The beginnings of U.S. production of compact cars were the late 1940s prototypes of economy cars, including the Chevrolet Cadet and the Ford Light Car. Neither car reached production in the U.S., however Ford SAF in France bought the plans of the "small Ford" and produced the Ford Vedette.

The first U.S.-produced postwar compact car was the 1950 Nash Rambler. It was built on a 100 in wheelbase, which was nonetheless still a large car by contemporary European standards. The term "compact" was coined by a Nash executive as a euphemism for small cars with a wheelbase of 110 in or less. It established a new market segment and the U.S. automobile industry soon adopted the "compact" term.

Several competitors to the Nash Rambler arose from the ranks of America's other independent automakers, although none enjoyed the long-term success of the Rambler. Other early compact cars included the Kaiser-Frazer Henry J (also re-badged as the Allstate), the Willys Aero and the Hudson Jet.

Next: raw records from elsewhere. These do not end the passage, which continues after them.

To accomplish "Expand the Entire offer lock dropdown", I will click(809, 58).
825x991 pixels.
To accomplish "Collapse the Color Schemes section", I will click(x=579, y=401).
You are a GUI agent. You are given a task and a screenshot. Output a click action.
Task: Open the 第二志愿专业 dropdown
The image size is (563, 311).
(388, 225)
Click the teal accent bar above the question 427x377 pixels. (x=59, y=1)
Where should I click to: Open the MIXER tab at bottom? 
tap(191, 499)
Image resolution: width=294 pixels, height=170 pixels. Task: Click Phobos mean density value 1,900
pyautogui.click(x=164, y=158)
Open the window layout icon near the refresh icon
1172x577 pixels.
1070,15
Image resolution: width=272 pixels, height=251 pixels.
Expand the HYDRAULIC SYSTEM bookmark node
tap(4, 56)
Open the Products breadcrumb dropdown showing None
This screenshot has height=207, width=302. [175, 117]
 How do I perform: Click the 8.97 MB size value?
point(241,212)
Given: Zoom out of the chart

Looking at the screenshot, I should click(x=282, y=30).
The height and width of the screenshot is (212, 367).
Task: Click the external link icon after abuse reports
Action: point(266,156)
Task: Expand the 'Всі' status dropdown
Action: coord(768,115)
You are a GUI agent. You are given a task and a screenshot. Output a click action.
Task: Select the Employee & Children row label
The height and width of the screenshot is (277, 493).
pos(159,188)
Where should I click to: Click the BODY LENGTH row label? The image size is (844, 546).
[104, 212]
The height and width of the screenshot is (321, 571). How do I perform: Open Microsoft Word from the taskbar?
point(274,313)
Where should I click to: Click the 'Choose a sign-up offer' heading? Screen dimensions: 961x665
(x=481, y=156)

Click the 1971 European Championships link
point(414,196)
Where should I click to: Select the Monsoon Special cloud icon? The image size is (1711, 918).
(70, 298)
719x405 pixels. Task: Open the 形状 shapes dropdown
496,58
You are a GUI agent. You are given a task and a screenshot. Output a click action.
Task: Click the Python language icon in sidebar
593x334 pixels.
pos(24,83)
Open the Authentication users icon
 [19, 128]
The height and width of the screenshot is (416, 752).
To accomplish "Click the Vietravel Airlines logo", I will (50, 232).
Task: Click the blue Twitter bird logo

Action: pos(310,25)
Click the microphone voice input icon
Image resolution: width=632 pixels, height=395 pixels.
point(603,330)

In 1954, 64,500 cars sold in the U.S. were imports or small American cars, out of a total market of five million cars. Market research indicated that five percent of those surveyed said they would consider a small car, suggesting a potential market size of 275,000 cars. By 1955, the Nash Rambler that began as a convertible model became a success and was now available in station wagon, hardtop, and sedan body styles. During the Recession of 1958, the only exception to the sales decline was American Motors with its compact, economy-oriented Ramblers that saw high demand among cautious consumers.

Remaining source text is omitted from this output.